Crop the indicated arrow from the center of rotation all the way to the outside rim. Include the center of rotation, so that the location is known later, and the rotation around that point can be calculated.

Update on Method 1

I tried this. I tried to match the crop of the arrow from the first image to the arrows in the other images. It works often but not on all frames in the sequence. A higher resolution video without that awful GIF compression would be nice.
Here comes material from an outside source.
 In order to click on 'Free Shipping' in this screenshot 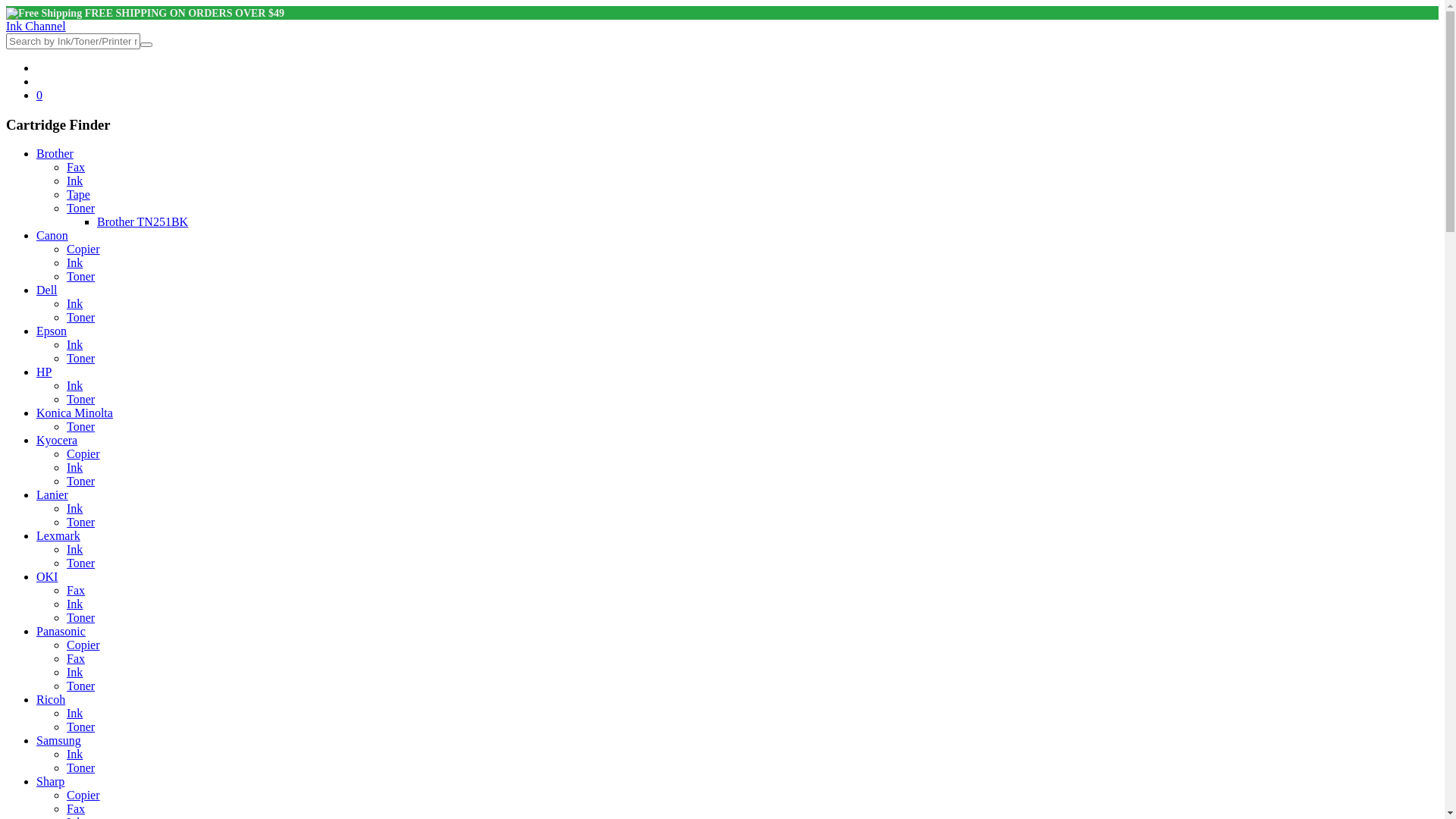, I will do `click(43, 14)`.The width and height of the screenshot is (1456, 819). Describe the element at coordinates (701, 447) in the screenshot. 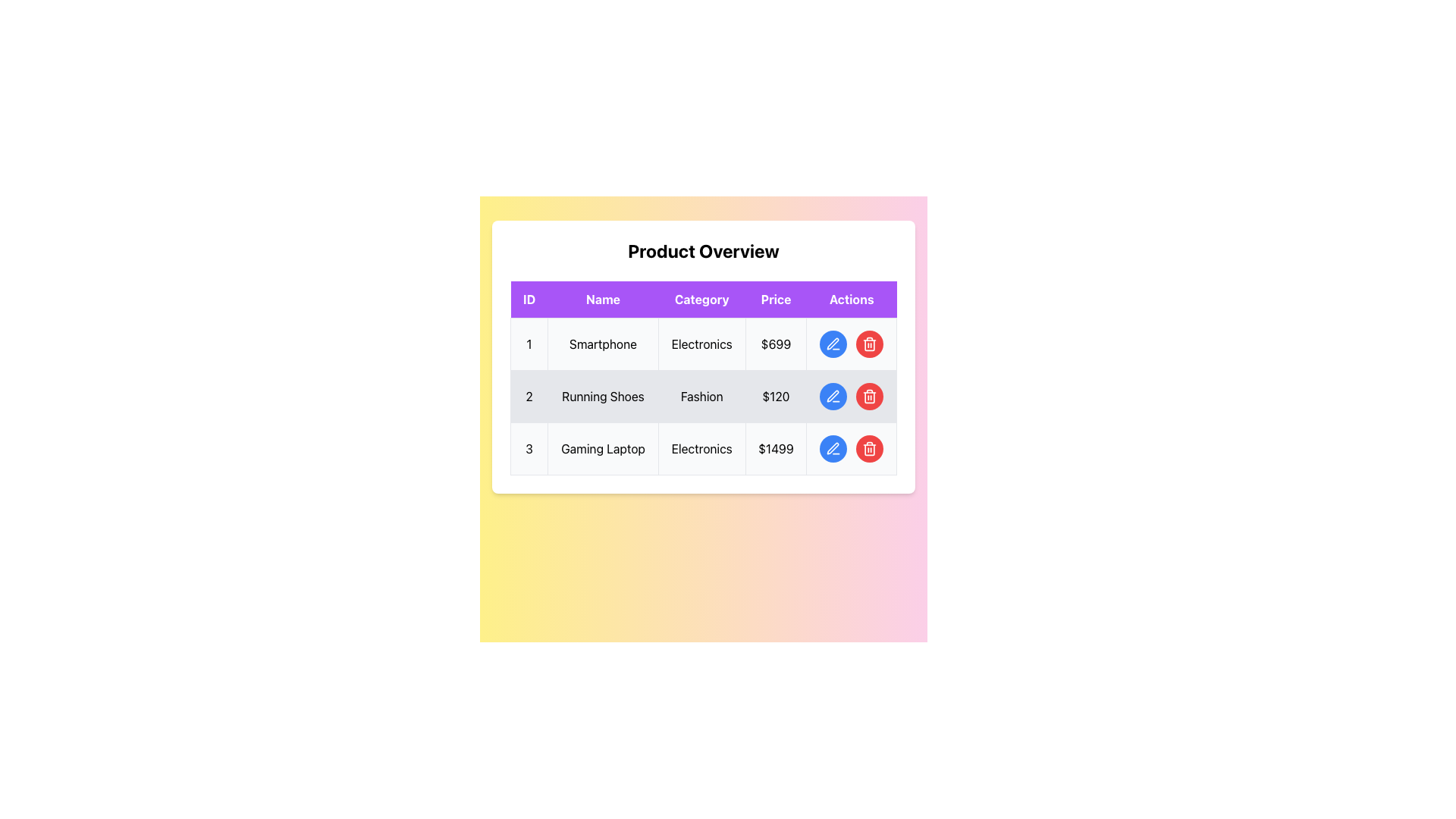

I personally think now, that this method is the one that will give better results.

Method 2

Let the purely rotational model be that x' = R x, where x and x' are 2D vectors and R a 2x2 rotation matrix.

We could solve this using LS just as mentioned above in the affine case. (Namely A = [x y 0 0; 0 0 x y]) However, if x and y are in image coordinates (pixels) then the model is plain wrong as it gives rotation around the origin. Automatically determining the origin is impossible from inside the model (could be possible by doing the affine transformation first and knowing the center for the first frame and thus extrapolating for every frame).

Assuming for simplicity that the center of rotation is the same in every image. Let it be described by the vector t. Then we just have to subtract t from x and x' before estimating the rotational model.

The implementation is actually a bit more difficult because the above wouldn't enforce I = R' R on the rotation matrix. Read https://math.stackexchange.com/a/77466 Kabsch algorithm for more.

Update on Method 2

The problem remains that virtually non-moving points have to be classified as outliers (the three groups of points you mention in your question). I tried removing the points from the translation first, and then estimating the rotation on the rest. This did not work well.

Update 2

I pushed the code to a Github repository MatlabRotationEstimation. For further progress I think higher resolution input files are needed. It would also be interesting to know, whether you need a frame by frame rotational speed or whether some agglomerative information is sufficient.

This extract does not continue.